‘Aussie kryptonite’ helps identify mineral deposits

Researcher Matt Shaw saved a sample of Plumbian orthoclase from his days working in Broken Hill’s Rasp mine. (Image by Matt Shaw, CSIRO).

Researchers at CSIRO, Australia’s science agency, are investigating the properties of plumbian orthoclase, a glowing green mineral that is part of the country’s mining industry revolution.

Plumbian orthoclase is incredibly rare, found exclusively around the outback mining city of Broken Hill. The word plumbian means lead-rich, and it’s the lead that gives the mineral its famous green appearance.

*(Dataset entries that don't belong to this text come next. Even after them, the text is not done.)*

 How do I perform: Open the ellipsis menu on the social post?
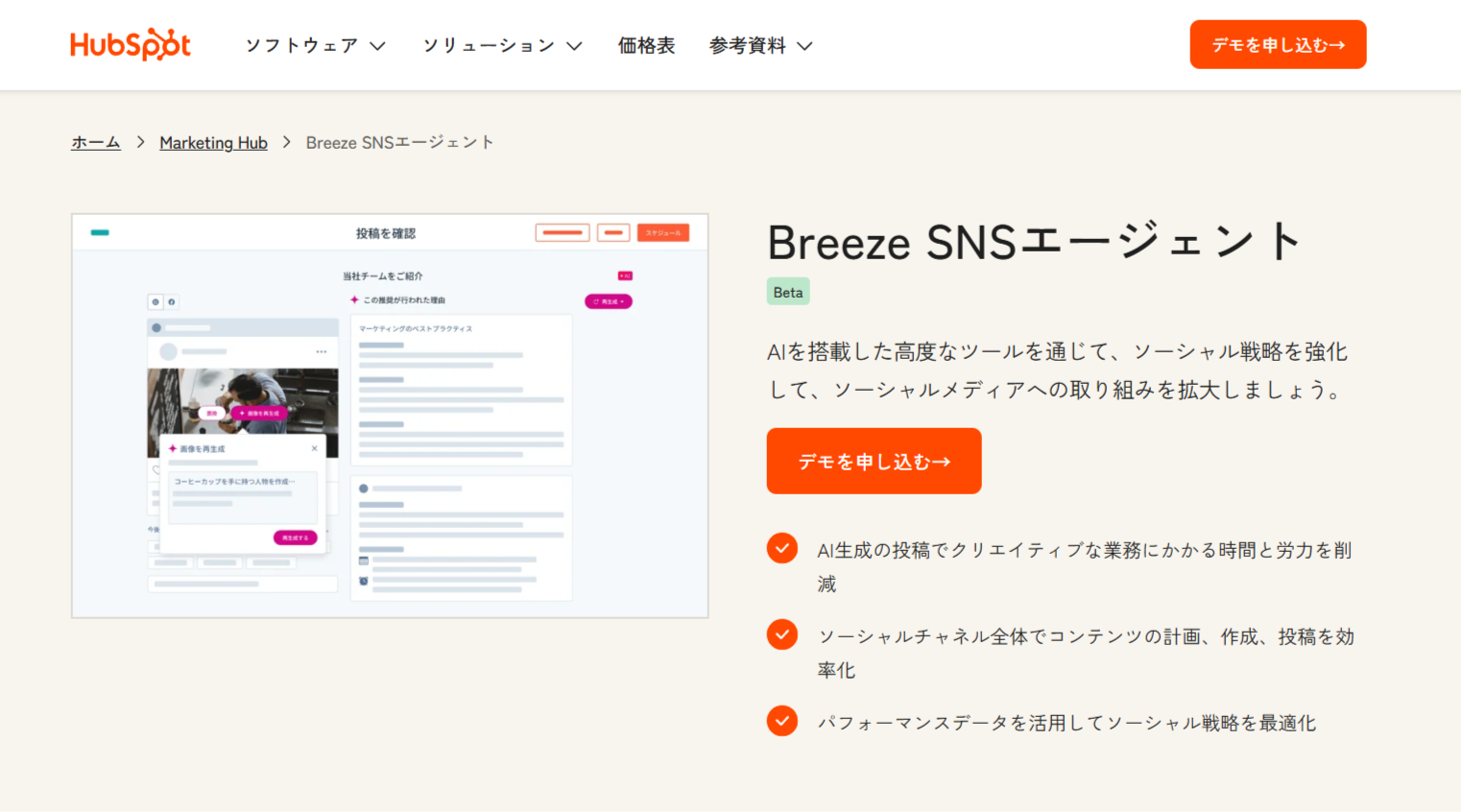pyautogui.click(x=322, y=351)
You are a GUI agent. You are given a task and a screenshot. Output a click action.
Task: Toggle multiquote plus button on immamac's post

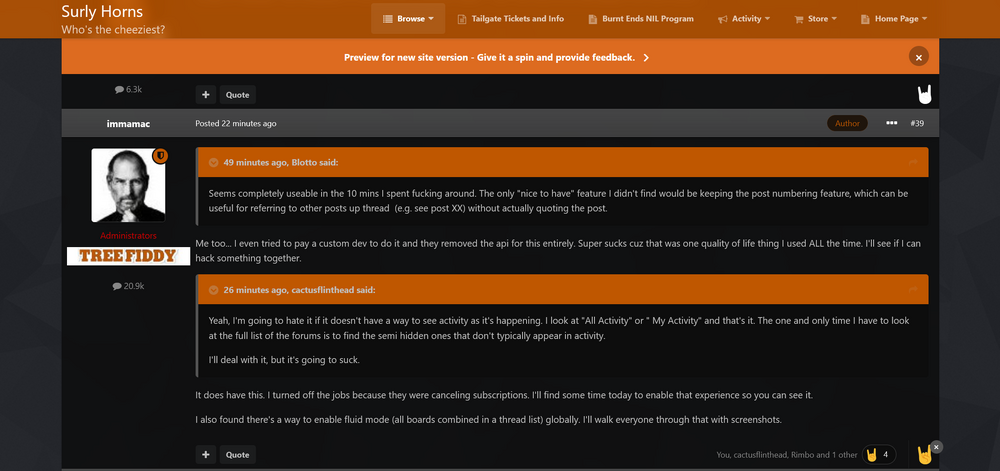pos(206,455)
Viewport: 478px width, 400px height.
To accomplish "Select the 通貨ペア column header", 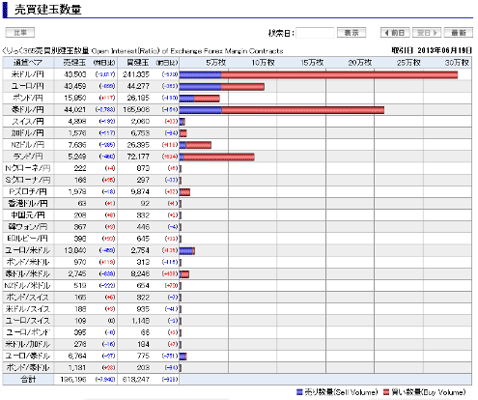I will tap(28, 63).
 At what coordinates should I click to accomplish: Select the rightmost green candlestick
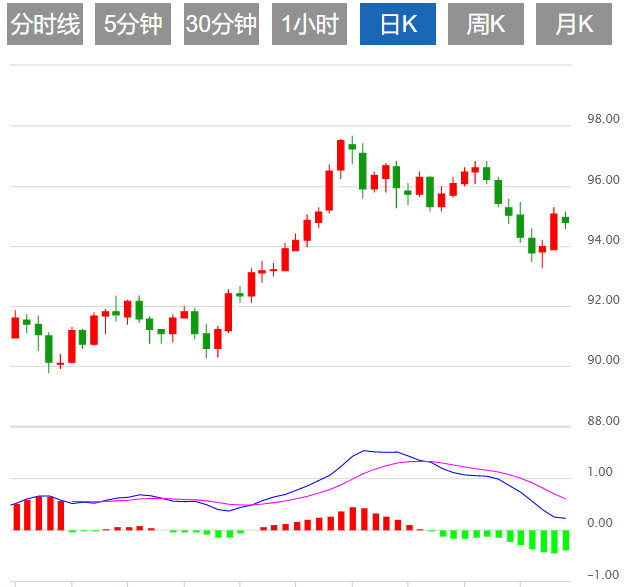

In fact, Broken Hill’s orthoclase has the highest lead content of its peers anywhere in the world.

Often called green feldspar and dubbed by scientists “the Aussie kryptonite,” some of Broken Hill’s plumbian orthoclase samples get misidentified as amazonite.

Although plumbian orthoclase doesn’t physically glow, CSIRO’s mineral resources team discovered it is mildly radioactive, not enough to hurt anyone but enough to read above background levels.

This lead-rich orthoclase, thus, is very useful as an indicator mineral, which helps geologists locate and assess the presence of certain ore deposits, such as the lead, silver and zinc deposits of Broken Hill.

Mining has been intrinsic to the Broken Hill area since Charles Rasp discovered silver there in 1883. Rasp formed the Broken Hill Proprietary, better known as BHP.

Geologists and mining experts disagree on what made the Broken Hill deposits so complicated, as it is a boomerang-shaped ore body, its highest point sticking out in the middle.

They agree, though, that the place is special as it is the only area on earth where plumbian orthoclase can be found.